Weight loss plateauing - why............

AliB

Well-Known Member
Messages
334
Location
South Wales
Type of diabetes
Type 2
Treatment type
Insulin
Thought this was a topic that needs addressing as everyone who loses weight comes across this issue at some point. You get to a stage where it doesn't seem to matter what you do you just can't shift the weight.

Fat is a storehouse for toxins.

We are surrounded by toxins. We eat, breathe and drink toxins. All drugs are toxic to a greater or lesser degree. All these toxins need to be dealt with by the body. Whereas maybe one or two hundred years ago the toxins that were ingested were relatively negligible, nowadays we are 'drowning' in them.

Chemicals, plastics, food additives, drugs, pesticides, herbicides and any other 'cides or 'izers you can think of. Polycarbonates, benzenes, nitrates, sulphites, gases - the list is endless.

Our livers are bombarded every minute of the day with endless barrages of different toxins and sooner or later they get to the point where they can't cope. The body then shelves the toxins into fat cells where they can do less damage to be dealt with at a later date. Many will likely have experienced times when they have gained weight for no apparent reason - many drugs list weight gain as a side effect - they load the body with too many toxins for it to be able to cope with.

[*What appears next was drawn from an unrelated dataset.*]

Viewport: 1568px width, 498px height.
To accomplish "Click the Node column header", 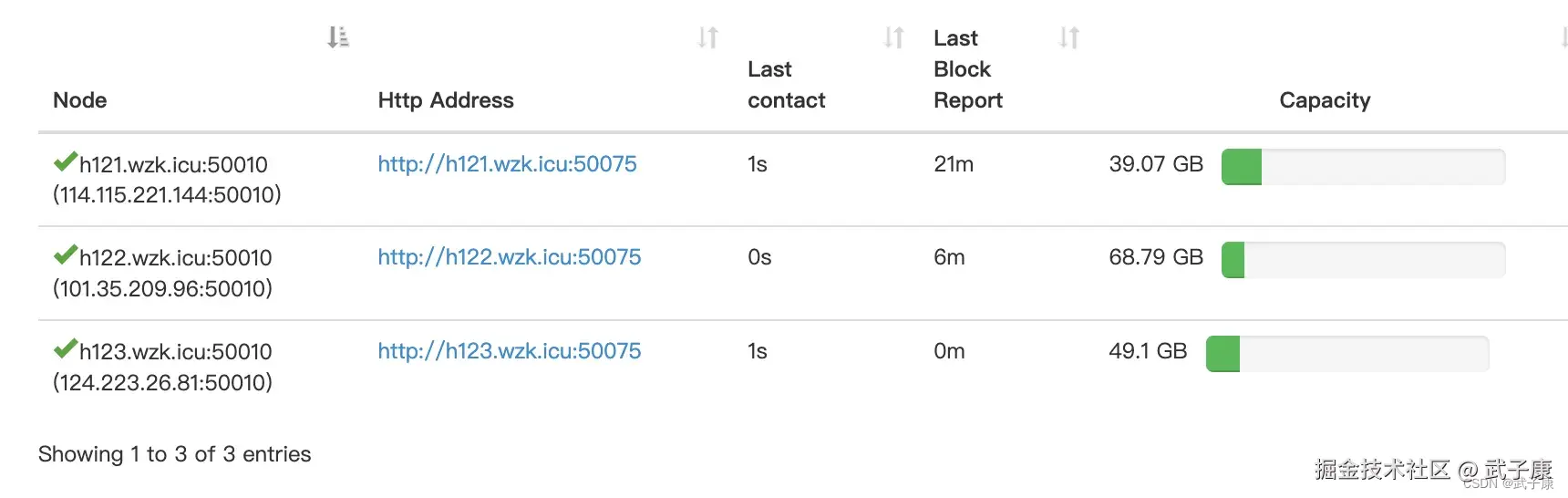I will coord(80,100).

When people diet they are releasing toxins into the bloodstream. These then have to go back through the liver to be processed again and hopefully eliminated from the body. Sooner or later though the bloodstream gets saturated and weight loss has to stop.

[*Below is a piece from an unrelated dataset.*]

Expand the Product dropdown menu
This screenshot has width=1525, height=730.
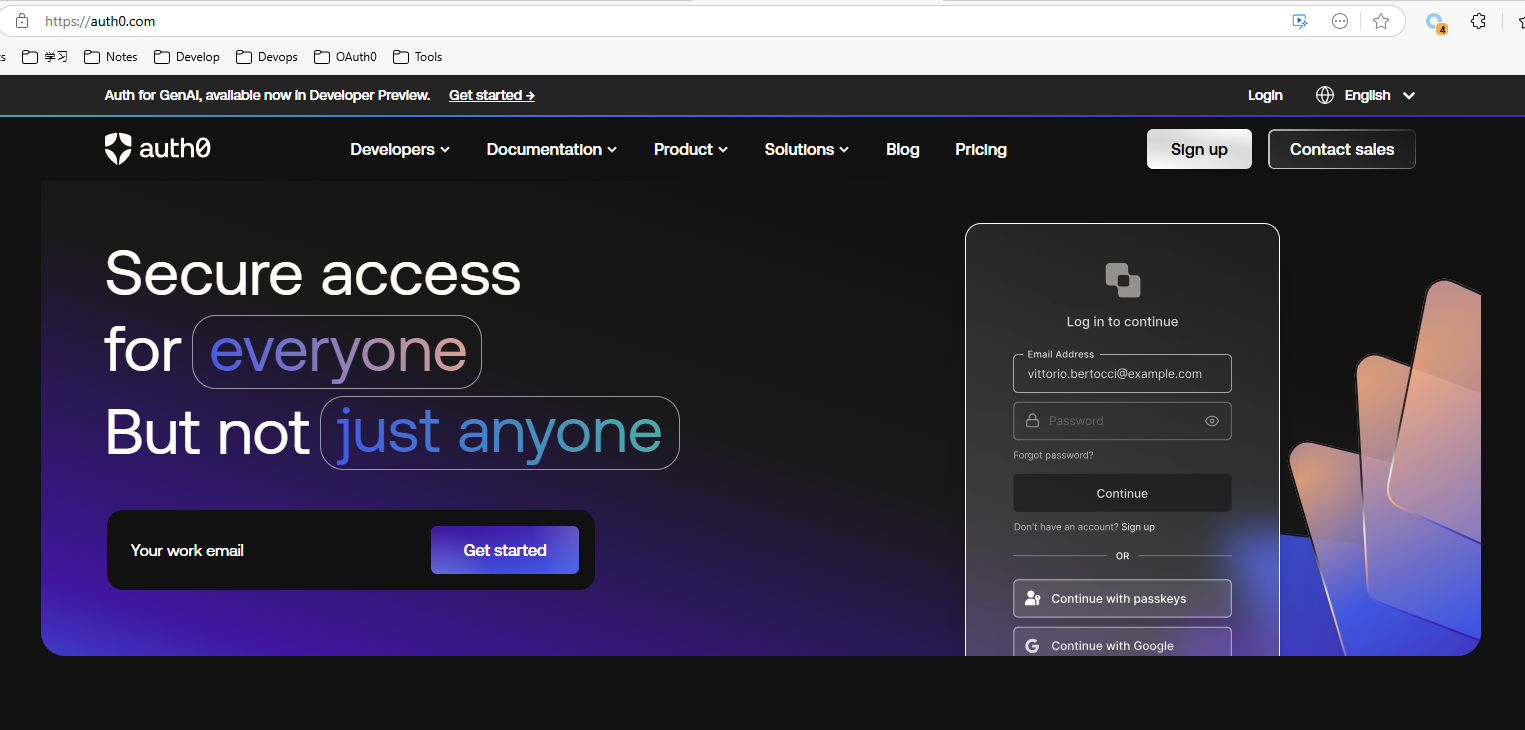[690, 149]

The only way to lose weight is to give the body the tools to be able to deal with the toxins. Plenty of pure water, preferably filtered (plastic bottled water can be contaminated with PVC's) or in glass bottles, and pure organic food. Nothing processed or mucked about with. Eliminate as many sources of toxins as possible from your environment - choose natural fabrics, cleaning products, good old fashioned soap and water (not the yukky squirty stuff). No sprays, etc.

Insects and pests are annoying, but what damages them damages us.

The more toxic we become and the harder the liver has to work to deal with it all, the more likely it is that we will suffer with allergies and intolerances.

It is impossible in this system to escape everything, but there are ways of improving our food and environment and lessening the burden on our poor beleaguered livers.

PS. This has made me consider very closely the type of fats I consume - if fat is a toxin store than it is quite possible that certain fats - particularly unorganic ones could actually be contributing to my toxic load.